◆ DIRECTIONS
The reply should hold only the lines below from the one with "Dashbird Integrations (384, 1250)" to the end, each copied exactly.

** Opening INFORMATION GIVEN block **

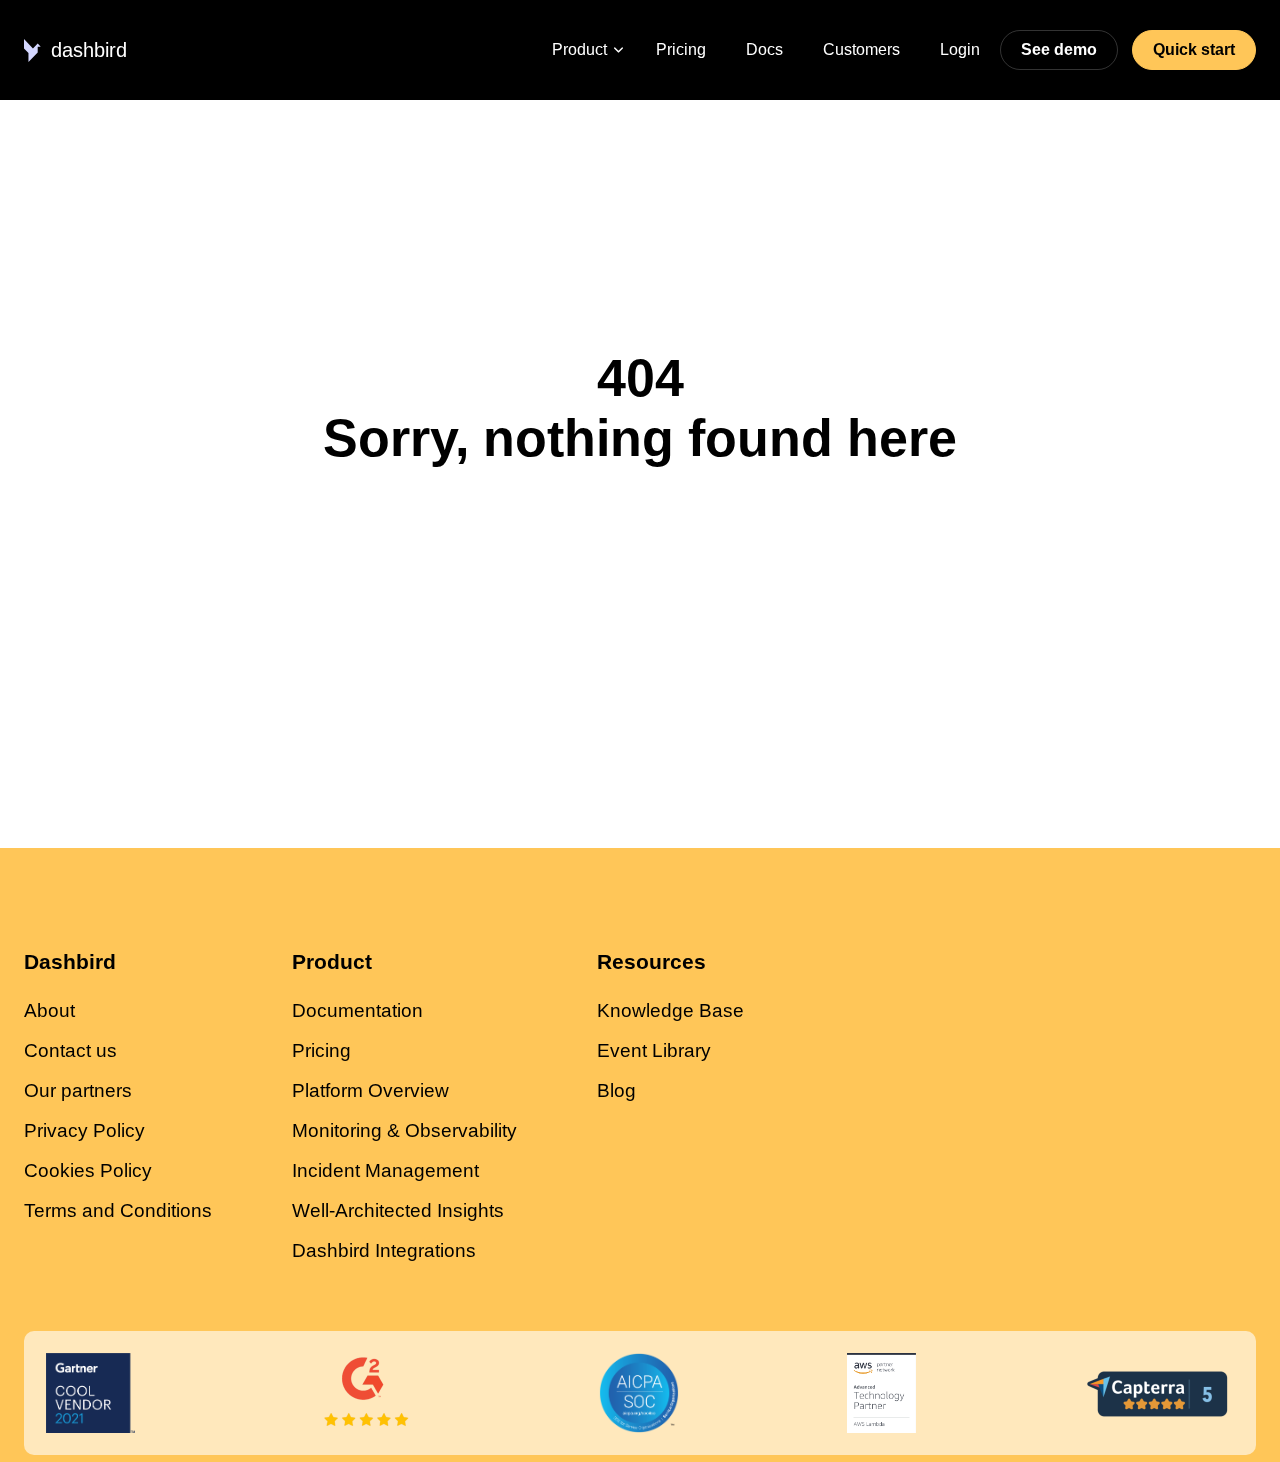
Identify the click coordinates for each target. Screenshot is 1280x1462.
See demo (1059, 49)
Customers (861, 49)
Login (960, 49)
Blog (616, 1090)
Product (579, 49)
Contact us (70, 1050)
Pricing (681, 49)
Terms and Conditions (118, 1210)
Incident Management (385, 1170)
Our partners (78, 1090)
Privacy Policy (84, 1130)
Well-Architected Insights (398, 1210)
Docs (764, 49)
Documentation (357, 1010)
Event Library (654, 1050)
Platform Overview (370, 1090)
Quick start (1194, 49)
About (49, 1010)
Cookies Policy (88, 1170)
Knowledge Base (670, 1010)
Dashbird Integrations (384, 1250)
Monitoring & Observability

** Closing INFORMATION GIVEN block **

◆ COMPLETED TASK
Dashbird Integrations (384, 1250)
Monitoring & Observability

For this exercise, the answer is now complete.